Mais donnons la parole au savant théologien qui a rédigé l’article « Index » dans le Dictionnaire d’apologétique (tome II, colonne 706). Voici ce qu’il enseigne :

Si un chrétien a tout à craindre de la fréquentation d’hommes impies ou libertins, si « les mauvais discours corrompent les bonnes mœurs » (I Cor., XV, 33), ainsi en est-il, à plus forte raison, de la lecture d’écrits dans lesquels l’incrédulité et l’hérésie ont répandu leur venin, que l’immoralité a souillés de ses tableaux dangereux ou effrontément lubriques.

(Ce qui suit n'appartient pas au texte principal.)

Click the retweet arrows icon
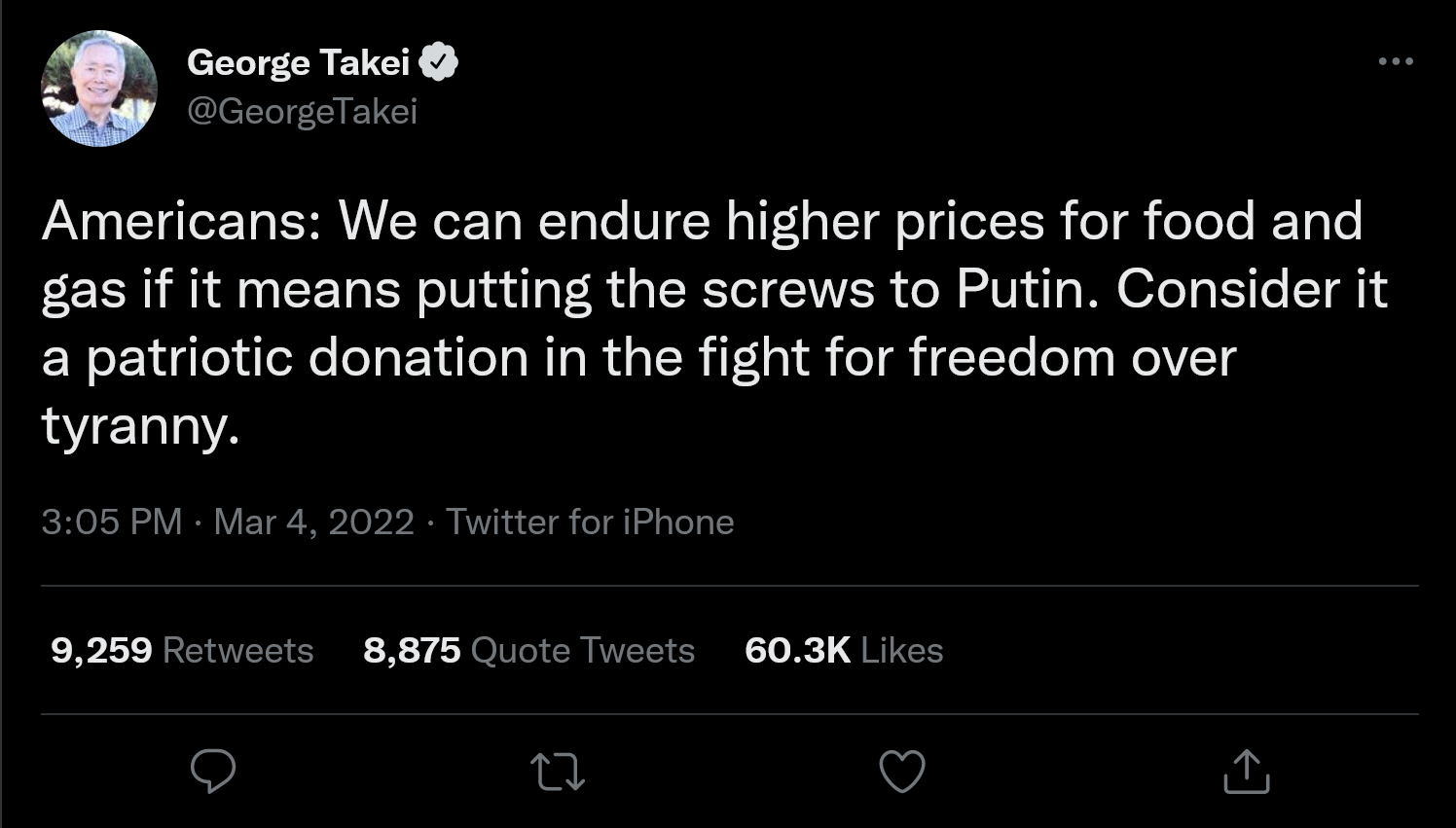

On a dit souvent qu’un livre est le compagnon le plus assidu, l’ami le plus fidèle. Il est également exact de dire que c’est un maître ou un prêcheur déguisé, aussi opiniâtre qu’habile et insinuant : c’est le conseiller dont la voix, écoutée avec le moins de défiance, pénètre le plus sûrement dans l’intelligence et dans le cœur. Insensiblement, sans heurter beaucoup nos idées ni froisser nécessairement nos sympathies, sans susciter du moins aucune des objections que l’amour-propre, à défaut de la raison, ne manquerait pas d’opposer aux propos d’un interlocuteur vivant, le livre, grâce à son impersonnalité même, fait son œuvre ; il verse ses pensées et ses sentiments dans l’âme du lecteur, il les y grave d’autant plus profondément que celui qui les reçoit ne soupçonne pas qu’ils lui viennent du dehors et croit s’être formé à lui-même sa conviction, son inclination ou son aversion à l’endroit des personnes et des doctrines.

Il n’est point, peut-être, de puissance de suggestion qui soit comparable à celle de la lecture, parce qu’il n’en est point qui se rapproche autant de l’autosuggestion. Tel est le secret de l’influence délétère de tant de publications contemporaines, telle la cause des ravages effrayants de la presse irréligieuse et licencieuse.

Telle est la doctrine catholique[1], Admise et professée

  1. Toute la critique régnante, ou à peu près, professe, à cet égard, une opinion contraire : elle élimine de ses attendus tout ce qui concerne l’enseignement de la théologie catholique, les règles même du droit naturel, les exigences des âmes et la vie de la grâce.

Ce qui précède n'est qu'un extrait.